Multiple fibers can run at the same time. Each has its own row in SQLite with its own snapshot, and each calls keepAlive() independently (ref-counted, so the DO stays alive until all fibers complete).

TypeScript
void this.runFiber("fetch-data", async (ctx) => {
/* ... */
});
void this.runFiber("process-queue", async (ctx) => {
/* ... */
});

On recovery, all orphaned rows are iterated and onFiberRecovered is called for each. Use ctx.name to distinguish between fiber types in your recovery hook.

Testing locally

In wrangler dev, fiber recovery works identically to production. SQLite and alarm state persist to disk between restarts.

  1. Start your agent and trigger a fiber (runFiber)
  2. Kill the wrangler process (Ctrl-C or SIGKILL)
  3. Restart wrangler
  4. Recovery fires automatically — via onStart() if a request arrives, or via the persisted alarm if no clients connect

API reference

runFiber(name, fn)

Execute a durable fiber. The fiber is registered in SQLite before fn runs and deleted after it completes (or throws). keepAlive() is held for the duration.

  • name — identifier for the fiber, used in onFiberRecovered to distinguish fiber types. Not unique — multiple fibers can share a name.
  • fn — async function receiving a FiberContext. Closures work naturally (this and local variables are captured).
  • Returns — the value returned by fn. If the DO is evicted before completion, the return value is lost; recovery happens through the hook.

stash(data) / ctx.stash(data)

Checkpoint the current fiber's state. Writes synchronously to SQLite. Each call fully replaces the previous snapshot. data must be JSON-serializable.

onFiberRecovered(ctx)

Called once per orphaned fiber row on agent restart. Override to implement recovery. The row is deleted after this hook returns.

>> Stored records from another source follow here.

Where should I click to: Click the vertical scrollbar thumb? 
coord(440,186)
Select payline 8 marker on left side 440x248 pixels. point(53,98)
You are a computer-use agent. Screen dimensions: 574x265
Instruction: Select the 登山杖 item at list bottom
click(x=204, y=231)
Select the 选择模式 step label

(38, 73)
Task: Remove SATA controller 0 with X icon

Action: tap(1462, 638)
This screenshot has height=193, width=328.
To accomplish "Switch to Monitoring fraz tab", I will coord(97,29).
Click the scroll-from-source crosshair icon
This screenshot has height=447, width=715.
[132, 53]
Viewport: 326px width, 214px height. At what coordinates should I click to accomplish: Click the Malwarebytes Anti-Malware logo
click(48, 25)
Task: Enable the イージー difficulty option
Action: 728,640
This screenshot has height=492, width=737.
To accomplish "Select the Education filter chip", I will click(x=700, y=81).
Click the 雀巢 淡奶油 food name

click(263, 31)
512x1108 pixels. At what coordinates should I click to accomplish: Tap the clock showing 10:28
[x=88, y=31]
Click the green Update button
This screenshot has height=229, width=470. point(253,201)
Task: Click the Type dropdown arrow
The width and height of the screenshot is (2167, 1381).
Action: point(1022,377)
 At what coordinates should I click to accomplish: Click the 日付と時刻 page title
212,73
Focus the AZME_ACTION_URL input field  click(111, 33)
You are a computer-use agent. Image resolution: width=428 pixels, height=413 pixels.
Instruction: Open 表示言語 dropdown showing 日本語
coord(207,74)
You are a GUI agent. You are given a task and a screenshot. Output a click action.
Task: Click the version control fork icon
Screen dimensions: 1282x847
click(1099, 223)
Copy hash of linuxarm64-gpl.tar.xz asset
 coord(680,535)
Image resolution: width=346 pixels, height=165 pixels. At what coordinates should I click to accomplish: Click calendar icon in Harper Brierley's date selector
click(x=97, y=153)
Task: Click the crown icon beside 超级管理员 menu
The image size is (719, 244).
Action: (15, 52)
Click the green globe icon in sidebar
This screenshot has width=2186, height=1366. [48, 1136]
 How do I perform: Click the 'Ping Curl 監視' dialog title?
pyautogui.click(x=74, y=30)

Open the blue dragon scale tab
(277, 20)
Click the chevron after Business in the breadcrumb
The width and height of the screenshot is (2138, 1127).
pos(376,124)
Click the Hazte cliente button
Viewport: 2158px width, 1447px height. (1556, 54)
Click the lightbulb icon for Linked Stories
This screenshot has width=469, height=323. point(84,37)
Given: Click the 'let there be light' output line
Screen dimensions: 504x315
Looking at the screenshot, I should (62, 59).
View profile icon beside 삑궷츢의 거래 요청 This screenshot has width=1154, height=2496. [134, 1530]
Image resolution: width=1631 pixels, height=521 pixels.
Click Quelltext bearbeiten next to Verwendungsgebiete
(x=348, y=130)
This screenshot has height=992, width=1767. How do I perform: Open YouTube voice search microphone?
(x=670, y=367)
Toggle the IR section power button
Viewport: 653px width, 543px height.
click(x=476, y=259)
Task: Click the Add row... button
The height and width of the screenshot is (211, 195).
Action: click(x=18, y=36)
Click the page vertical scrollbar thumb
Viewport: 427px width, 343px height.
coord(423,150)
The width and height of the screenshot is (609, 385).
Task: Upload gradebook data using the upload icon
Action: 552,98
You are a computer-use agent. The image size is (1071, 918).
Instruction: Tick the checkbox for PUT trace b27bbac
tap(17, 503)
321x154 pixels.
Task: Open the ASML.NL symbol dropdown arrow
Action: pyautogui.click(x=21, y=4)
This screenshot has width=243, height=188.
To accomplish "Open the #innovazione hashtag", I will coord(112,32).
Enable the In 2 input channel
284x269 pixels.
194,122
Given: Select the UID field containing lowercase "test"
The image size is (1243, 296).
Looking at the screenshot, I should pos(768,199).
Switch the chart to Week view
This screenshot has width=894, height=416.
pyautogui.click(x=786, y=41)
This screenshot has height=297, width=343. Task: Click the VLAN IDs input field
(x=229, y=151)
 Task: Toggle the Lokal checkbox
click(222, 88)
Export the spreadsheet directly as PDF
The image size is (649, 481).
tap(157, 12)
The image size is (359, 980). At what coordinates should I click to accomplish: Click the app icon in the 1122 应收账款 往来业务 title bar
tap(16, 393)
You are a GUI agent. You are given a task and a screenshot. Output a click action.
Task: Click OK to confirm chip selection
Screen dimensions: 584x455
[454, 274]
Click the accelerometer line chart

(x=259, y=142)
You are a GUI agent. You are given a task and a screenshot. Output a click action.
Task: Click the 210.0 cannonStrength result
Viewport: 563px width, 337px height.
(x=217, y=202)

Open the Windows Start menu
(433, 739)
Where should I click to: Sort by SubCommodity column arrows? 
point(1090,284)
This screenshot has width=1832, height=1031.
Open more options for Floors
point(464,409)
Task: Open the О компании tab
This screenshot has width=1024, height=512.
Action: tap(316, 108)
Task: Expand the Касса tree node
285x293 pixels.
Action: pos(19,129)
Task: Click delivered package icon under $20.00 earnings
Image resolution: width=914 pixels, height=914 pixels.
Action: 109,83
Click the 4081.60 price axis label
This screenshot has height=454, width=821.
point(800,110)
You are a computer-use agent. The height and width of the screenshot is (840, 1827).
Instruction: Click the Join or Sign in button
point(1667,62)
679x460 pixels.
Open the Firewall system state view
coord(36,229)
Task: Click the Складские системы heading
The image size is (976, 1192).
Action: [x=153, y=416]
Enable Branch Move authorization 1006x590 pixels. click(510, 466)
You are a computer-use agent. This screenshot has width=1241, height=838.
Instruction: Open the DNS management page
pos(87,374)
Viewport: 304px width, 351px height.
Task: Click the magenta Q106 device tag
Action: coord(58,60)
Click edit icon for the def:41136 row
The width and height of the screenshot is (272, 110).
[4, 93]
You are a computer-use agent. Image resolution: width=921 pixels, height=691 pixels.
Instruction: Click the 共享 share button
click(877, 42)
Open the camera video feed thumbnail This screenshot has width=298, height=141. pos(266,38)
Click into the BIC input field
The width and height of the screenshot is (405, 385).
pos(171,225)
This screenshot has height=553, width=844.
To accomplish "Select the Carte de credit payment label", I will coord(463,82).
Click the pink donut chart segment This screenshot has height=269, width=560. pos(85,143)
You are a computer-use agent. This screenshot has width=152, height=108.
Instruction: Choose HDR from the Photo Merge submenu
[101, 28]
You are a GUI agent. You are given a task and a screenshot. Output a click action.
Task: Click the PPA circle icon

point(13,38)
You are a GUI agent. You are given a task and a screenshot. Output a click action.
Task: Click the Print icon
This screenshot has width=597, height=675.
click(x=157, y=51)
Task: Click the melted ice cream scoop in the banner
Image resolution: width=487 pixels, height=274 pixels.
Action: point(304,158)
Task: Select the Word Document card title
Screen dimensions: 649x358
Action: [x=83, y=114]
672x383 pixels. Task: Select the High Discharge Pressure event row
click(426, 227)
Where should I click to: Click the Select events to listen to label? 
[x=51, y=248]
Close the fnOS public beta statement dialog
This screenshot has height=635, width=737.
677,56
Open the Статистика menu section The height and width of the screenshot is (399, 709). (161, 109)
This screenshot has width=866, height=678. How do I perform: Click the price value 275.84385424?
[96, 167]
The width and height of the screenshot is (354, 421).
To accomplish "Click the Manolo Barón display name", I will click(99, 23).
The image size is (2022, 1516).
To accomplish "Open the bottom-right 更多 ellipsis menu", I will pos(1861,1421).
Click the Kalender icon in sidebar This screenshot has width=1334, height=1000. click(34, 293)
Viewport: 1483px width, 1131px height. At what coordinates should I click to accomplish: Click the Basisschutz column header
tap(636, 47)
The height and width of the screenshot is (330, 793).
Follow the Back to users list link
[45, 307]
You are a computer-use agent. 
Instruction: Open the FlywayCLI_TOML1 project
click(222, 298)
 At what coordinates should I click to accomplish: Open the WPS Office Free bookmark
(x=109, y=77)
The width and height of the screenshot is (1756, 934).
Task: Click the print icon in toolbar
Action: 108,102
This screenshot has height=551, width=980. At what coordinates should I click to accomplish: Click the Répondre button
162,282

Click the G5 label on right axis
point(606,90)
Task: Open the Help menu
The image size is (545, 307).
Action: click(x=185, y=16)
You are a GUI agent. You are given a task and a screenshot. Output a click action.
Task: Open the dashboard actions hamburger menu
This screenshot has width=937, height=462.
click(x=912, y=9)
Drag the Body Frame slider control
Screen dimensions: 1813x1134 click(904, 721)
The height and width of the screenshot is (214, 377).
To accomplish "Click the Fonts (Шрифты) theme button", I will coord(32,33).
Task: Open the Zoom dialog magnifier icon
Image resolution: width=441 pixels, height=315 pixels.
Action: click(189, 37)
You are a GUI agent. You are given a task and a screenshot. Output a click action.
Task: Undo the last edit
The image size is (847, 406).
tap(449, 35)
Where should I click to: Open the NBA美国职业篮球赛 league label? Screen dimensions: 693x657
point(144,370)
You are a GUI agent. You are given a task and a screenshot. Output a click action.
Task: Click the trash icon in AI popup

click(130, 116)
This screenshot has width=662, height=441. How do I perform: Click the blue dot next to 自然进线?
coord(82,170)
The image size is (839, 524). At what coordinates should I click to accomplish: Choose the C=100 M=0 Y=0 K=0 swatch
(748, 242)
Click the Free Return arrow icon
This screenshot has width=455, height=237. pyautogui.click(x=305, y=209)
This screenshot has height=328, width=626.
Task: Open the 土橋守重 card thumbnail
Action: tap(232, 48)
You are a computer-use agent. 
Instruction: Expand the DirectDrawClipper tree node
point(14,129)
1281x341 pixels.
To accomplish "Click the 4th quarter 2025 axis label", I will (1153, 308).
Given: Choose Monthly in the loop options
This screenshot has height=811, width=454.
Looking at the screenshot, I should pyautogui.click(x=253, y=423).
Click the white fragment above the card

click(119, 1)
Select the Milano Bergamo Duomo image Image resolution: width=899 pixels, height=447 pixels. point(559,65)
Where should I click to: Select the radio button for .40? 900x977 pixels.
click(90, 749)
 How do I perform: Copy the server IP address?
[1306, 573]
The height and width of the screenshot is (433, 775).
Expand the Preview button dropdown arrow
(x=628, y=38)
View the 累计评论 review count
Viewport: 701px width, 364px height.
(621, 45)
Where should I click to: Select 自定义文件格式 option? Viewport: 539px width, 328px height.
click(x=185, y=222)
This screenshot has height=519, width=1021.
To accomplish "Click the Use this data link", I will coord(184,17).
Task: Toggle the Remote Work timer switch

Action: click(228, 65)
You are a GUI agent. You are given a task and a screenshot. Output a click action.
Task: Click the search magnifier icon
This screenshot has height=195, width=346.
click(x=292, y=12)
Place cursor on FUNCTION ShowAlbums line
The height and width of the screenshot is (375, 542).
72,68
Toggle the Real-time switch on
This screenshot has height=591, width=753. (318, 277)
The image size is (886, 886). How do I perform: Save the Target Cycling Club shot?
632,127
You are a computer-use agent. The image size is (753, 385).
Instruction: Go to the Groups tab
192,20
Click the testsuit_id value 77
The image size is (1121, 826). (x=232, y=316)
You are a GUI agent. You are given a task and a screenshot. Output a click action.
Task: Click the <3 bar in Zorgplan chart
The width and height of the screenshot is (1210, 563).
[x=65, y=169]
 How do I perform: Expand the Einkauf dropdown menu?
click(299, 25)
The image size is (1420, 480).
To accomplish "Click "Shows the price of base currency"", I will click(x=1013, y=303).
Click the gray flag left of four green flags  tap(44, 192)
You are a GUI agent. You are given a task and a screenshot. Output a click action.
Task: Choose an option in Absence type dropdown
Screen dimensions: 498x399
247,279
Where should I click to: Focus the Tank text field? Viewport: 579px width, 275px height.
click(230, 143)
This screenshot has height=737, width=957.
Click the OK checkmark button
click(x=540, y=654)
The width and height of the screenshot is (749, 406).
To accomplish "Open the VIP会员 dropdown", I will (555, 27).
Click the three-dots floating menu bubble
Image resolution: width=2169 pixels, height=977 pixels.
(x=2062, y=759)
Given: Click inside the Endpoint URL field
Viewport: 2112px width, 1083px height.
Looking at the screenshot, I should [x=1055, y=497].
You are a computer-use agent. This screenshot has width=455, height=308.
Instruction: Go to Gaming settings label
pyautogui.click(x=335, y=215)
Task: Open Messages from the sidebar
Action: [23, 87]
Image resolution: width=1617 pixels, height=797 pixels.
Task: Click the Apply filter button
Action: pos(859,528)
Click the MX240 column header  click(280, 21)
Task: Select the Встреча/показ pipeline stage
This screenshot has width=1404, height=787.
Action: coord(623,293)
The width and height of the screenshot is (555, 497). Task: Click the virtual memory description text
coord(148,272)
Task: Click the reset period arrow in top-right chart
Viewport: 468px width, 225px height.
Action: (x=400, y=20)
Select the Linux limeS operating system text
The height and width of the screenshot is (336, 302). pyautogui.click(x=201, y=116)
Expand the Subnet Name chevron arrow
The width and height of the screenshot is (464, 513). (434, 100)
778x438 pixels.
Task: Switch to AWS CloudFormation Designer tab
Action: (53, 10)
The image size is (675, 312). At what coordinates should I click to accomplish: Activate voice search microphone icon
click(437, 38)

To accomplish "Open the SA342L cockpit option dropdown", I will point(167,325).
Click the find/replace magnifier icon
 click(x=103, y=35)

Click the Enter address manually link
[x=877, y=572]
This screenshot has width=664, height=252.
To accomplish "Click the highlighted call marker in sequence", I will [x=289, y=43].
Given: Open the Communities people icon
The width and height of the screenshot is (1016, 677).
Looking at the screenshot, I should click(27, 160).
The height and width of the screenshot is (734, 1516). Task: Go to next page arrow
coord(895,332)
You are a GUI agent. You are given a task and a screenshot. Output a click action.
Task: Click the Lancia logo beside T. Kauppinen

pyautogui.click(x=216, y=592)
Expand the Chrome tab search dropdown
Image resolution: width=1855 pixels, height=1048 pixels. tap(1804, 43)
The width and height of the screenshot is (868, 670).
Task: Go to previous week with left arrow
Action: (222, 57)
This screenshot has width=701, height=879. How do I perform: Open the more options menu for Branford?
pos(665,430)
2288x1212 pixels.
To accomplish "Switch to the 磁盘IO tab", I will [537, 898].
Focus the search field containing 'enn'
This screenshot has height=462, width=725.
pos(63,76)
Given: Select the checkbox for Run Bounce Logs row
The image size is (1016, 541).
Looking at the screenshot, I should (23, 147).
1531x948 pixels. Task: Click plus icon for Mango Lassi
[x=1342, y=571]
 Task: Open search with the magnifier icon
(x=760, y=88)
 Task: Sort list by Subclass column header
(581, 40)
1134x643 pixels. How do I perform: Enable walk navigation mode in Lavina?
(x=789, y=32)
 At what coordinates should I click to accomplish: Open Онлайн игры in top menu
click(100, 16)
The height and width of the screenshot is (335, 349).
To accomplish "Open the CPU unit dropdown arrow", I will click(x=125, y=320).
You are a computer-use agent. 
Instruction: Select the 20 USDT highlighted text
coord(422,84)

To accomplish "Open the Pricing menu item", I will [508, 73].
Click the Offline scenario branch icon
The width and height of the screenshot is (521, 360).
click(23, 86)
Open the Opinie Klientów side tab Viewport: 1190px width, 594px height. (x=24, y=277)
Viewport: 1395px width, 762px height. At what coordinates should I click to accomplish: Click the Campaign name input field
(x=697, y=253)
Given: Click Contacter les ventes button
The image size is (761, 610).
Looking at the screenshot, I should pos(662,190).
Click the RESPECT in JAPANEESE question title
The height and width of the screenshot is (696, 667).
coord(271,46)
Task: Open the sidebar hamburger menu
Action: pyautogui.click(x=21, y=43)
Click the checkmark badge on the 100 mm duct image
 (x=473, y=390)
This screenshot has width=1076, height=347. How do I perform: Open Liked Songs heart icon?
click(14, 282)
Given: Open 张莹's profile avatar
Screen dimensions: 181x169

  • ctx.id — unique fiber ID
  • ctx.name — the name passed to runFiber()
  • ctx.snapshot — the last stash() data, or null if stash() was never called

keepAlive()

Create a 30-second alarm heartbeat. Returns a disposer function. Idempotent — calling the disposer multiple times is safe.

keepAliveWhile(fn)

Run an async function while keeping the DO alive. Heartbeat starts before fn and stops when it completes or throws. Returns the value returned by fn.